In light of the way Bangkok has drowned in concrete, the single place most at risk of speedy ruination is Rangoon. No longer Burma’s capital, that honour having been hijacked by preposterous Naypyidaw – “Abode of Kings” – midway between it and Mandalay, it is still the commercial capital, by far Burma’s biggest, most dynamic and important city. It is also, for an Asian city of five million or more people, uniquely unspoiled. And now, perhaps in the nick of time, a group of local architects and Rangoon lovers have sprung up to defend it. 

The city was named Yangon, “End of Strife”, by King Alaungpaya when he conquered it in 1755, but after its annexation by Britain it became an archetypal colonial city, only its two great Buddhist stupas reminding visitors where they were. The alien, colonial provenance of the decaying Victorian ministries, banks, schools and the rest has made it harder to argue for their preservation.

“Urban conservation has never been part of our education,” points out Moe Moe Lwin, the female architect who heads the recently formed Yangon Heritage Trust, “and many architects say, ‘What are you doing with those colonial buildings? They have nothing to do with us!’ Older people were taught all their lives that everything colonial is bad, and that’s hard to change.”

Yet, as the Trust’s work of documentation reveals, old Rangoon is far more than colonial domination writ large. Here are the buildings where Burma’s currency was invented, where its great leader Aung San was assassinated, where Armenian, Chinese and Baghdadi Jewish immigrants sank roots and built extraordinary palaces.

One building which would probably channel more Burmese rage about the humiliations of the past than the rest put together is the old Pegu Club, where the colonial elite met to sink their gin and limes and exchange rancorous gossip about the natives, just like the club bores and soaks in George Orwell’s Burmese Days.
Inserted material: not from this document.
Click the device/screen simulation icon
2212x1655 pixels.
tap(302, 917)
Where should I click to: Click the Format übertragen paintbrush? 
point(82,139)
Yet shorn of those odious connotations the club, though now badly decayed, appears for what it is, one of the few colonial buildings whose design and construction acknowledge that it is in the Tropics rather than the City of London.

Its potential is beyond doubt. Moe Moe Lwin said: “It could be converted into a hotel, perhaps incorporating a modern hotel building in the compound, which is quite large, and using the old building as a lobby, dining and bar area.” And the Pegu Club Cocktail, invented by the club’s legendary American barman Harry Craddock, would ride again.

The Heritage Trust has delineated a couple of square kilometres in the centre within which its goal is to preserve, refurbish and find new uses for what remains.

Many conversations one has in Burma today involve the word ‘leapfrog’. Whether the subject is mobile phones, industrialisation or education, Burmese people have grasped the fact that having been for so long so far behind the curve of innovation gives them the paradoxical advantage that they can jump numerous, laborious stages taken by other countries and wind up ahead. From having the world’s slowest internet, for example, they may soon have speeds among the fastest.

One useful form the leapfrog might take is learning from other’s mistakes. Could Burma create a thriving commercial capital in Rangoon which did not sacrifice its historic identity to its success, which retained its human scale and the best and most idiosyncratic of its old buildings? The foreign tourists would certainly appreciate it. And even the locals might learn to see its value.